■ PROBLEM TO SOLVE
Copy the lines of the items below exactly, from the line with "Given: Click online" to the line with "pos(200,501)".

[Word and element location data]

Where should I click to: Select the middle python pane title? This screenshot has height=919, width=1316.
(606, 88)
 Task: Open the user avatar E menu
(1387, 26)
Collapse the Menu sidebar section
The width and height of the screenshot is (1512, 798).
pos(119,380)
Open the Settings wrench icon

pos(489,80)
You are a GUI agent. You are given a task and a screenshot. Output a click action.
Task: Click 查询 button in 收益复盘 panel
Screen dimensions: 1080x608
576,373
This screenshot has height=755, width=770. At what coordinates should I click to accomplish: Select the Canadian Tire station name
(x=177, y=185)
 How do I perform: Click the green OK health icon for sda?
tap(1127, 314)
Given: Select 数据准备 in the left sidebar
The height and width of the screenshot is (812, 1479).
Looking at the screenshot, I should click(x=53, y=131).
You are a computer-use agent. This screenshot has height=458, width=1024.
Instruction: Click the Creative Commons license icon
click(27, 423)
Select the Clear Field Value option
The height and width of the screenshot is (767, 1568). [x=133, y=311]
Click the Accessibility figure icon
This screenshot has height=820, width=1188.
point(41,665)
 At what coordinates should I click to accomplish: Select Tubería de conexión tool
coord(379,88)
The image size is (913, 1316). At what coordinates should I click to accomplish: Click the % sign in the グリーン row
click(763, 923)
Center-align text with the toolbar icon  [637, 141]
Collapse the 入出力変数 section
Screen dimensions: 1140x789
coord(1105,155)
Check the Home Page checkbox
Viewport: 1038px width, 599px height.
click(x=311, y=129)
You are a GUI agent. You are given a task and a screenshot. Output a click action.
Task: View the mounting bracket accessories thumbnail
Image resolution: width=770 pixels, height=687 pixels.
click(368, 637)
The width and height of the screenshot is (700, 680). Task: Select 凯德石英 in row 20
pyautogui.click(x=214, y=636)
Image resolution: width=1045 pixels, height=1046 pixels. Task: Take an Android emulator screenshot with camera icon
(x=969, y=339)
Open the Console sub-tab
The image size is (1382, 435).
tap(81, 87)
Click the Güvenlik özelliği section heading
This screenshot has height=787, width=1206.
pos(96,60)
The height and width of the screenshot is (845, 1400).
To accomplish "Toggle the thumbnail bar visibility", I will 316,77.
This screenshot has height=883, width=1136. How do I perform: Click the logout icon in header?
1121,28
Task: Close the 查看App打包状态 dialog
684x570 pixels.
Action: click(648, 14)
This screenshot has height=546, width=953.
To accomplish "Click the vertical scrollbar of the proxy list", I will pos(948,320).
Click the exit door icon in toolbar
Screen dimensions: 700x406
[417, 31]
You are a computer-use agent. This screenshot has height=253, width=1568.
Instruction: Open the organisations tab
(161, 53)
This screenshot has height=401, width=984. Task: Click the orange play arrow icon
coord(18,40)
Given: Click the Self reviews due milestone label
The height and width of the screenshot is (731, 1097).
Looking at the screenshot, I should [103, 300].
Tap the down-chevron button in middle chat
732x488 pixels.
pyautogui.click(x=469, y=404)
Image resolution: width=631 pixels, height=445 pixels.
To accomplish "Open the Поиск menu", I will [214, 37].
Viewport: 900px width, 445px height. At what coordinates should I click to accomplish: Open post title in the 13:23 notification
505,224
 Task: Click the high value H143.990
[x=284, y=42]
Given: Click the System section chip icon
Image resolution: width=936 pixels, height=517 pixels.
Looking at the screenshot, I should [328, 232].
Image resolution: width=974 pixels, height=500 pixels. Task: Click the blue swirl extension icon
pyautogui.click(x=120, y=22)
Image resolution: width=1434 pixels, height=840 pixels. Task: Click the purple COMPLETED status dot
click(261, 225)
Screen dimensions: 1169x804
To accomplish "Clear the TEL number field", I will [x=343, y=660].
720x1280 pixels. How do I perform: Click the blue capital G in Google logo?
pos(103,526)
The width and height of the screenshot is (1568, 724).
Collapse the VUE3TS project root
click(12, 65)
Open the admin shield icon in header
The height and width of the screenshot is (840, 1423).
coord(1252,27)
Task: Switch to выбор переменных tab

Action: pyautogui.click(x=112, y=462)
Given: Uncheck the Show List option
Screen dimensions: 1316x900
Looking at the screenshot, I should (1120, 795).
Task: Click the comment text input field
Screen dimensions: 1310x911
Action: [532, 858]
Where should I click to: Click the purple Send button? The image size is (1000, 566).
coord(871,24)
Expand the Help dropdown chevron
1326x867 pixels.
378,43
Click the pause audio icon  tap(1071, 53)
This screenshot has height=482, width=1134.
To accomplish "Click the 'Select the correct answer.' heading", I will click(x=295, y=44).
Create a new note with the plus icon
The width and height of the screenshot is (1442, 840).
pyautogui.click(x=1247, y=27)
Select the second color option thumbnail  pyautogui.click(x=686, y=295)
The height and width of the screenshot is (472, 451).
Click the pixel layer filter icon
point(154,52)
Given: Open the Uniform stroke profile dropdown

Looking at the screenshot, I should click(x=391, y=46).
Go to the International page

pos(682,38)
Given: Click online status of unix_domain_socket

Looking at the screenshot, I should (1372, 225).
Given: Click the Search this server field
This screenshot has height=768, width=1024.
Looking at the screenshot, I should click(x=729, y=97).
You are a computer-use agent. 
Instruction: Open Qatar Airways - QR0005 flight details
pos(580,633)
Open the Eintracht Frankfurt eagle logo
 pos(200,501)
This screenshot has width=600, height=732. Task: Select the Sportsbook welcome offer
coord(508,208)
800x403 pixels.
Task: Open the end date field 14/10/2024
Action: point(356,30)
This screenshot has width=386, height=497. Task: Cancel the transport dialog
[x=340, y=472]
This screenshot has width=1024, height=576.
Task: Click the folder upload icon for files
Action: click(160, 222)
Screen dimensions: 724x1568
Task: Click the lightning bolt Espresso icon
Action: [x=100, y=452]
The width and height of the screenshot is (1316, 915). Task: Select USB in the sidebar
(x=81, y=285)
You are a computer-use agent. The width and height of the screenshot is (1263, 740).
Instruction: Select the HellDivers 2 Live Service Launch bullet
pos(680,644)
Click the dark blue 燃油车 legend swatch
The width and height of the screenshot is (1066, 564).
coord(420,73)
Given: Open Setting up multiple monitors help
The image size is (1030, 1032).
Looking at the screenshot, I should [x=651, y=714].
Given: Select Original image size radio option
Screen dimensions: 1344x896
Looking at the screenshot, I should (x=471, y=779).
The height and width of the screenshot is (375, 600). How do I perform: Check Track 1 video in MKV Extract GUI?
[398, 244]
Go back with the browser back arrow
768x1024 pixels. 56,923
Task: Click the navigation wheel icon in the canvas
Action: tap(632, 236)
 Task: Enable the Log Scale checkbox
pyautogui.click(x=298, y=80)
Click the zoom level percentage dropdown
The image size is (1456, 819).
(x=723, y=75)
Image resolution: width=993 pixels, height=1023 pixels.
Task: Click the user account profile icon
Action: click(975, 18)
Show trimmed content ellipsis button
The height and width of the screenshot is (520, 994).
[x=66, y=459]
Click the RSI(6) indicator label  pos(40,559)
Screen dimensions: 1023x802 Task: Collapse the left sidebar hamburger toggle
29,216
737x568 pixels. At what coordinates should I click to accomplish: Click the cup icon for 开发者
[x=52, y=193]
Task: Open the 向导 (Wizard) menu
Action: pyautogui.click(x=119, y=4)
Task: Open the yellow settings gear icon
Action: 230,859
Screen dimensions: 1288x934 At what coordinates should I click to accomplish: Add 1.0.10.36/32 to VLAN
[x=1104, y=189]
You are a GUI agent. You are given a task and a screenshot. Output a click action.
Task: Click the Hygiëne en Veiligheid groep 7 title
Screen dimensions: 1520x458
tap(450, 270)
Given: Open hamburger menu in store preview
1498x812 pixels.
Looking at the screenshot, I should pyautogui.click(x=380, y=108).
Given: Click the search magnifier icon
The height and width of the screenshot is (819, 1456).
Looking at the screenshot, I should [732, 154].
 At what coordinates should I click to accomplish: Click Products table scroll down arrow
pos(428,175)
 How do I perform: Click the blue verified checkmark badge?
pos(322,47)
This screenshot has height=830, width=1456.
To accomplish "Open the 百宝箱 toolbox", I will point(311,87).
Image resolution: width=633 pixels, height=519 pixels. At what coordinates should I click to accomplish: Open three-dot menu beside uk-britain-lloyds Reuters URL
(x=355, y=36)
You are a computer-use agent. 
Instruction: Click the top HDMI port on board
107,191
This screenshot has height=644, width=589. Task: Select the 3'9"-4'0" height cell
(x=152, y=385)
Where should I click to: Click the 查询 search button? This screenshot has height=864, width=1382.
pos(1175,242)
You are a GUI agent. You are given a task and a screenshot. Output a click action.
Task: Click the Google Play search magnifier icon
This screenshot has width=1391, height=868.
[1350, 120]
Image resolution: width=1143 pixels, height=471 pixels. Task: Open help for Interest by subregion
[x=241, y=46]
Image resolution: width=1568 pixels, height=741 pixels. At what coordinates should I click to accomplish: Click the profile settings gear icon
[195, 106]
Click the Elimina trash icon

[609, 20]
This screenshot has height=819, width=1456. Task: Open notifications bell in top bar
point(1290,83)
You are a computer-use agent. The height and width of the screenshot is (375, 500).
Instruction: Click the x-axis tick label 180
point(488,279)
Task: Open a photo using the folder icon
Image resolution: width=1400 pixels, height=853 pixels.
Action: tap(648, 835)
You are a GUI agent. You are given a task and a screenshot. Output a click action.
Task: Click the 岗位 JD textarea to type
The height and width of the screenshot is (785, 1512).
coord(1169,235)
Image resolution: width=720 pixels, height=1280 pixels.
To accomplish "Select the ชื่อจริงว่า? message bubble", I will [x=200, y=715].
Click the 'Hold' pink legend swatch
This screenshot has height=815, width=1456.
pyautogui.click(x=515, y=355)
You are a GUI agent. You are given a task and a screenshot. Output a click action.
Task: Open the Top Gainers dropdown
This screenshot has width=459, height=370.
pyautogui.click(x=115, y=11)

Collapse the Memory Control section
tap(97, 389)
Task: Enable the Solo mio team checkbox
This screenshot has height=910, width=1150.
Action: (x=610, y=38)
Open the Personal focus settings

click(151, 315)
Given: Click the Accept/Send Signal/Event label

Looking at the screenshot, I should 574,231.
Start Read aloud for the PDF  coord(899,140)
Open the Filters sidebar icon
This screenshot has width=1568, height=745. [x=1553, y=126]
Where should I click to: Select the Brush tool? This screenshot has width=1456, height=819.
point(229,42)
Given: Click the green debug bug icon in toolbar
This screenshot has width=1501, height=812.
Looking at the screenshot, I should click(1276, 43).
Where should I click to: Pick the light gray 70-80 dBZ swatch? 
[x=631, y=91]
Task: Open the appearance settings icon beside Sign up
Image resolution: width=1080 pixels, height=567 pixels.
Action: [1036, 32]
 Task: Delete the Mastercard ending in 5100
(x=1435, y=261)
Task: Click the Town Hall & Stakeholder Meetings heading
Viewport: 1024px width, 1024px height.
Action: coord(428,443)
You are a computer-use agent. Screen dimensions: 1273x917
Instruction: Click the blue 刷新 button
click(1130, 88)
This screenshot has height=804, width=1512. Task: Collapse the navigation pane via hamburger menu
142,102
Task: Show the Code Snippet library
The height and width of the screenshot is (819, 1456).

■ OUTPUT
Given: Click online status of unix_domain_socket

Looking at the screenshot, I should (1372, 225).
Given: Click the Search this server field
This screenshot has height=768, width=1024.
Looking at the screenshot, I should click(x=729, y=97).
You are a computer-use agent. 
Instruction: Open Qatar Airways - QR0005 flight details
pos(580,633)
Open the Eintracht Frankfurt eagle logo
 pos(200,501)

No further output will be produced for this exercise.